▶ _What to do_: In the records below, which lines include "agent"? Copy them.
---------- Information provided
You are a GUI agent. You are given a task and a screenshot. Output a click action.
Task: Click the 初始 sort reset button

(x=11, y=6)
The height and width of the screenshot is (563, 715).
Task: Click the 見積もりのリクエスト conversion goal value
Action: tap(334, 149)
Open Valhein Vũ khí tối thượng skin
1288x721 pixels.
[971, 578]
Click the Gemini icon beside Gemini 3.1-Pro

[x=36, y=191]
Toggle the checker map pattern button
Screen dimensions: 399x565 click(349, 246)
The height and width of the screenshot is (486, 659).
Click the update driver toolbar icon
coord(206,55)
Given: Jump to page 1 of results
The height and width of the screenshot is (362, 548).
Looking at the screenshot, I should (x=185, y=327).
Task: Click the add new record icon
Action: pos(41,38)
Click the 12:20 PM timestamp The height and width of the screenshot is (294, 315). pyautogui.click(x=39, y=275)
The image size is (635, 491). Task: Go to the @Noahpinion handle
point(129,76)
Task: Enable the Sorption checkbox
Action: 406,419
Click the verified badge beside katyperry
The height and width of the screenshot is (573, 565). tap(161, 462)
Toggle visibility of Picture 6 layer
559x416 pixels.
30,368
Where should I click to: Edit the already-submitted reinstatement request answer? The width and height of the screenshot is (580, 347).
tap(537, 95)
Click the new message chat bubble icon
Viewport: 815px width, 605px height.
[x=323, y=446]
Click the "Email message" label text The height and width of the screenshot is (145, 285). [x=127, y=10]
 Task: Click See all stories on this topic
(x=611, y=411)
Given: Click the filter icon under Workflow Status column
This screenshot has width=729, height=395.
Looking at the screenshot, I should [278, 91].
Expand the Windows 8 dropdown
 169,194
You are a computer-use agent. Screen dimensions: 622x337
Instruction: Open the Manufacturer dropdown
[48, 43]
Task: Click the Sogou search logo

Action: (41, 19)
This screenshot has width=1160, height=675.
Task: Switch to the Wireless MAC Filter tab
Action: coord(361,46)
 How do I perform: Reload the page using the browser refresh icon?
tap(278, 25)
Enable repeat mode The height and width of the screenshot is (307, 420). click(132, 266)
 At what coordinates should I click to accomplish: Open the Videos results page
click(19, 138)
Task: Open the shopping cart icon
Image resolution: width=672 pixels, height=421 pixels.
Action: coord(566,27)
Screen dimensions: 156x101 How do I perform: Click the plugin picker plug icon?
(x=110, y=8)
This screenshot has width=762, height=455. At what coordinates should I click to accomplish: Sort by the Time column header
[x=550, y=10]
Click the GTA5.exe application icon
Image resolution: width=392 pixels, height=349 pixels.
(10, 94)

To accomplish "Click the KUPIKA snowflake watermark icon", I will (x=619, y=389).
--------------------
▶ _Answer box_:
You are a GUI agent. You are given a task and a screenshot. Output a click action.
You are a computer-use agent. Screen dimensions: 622x337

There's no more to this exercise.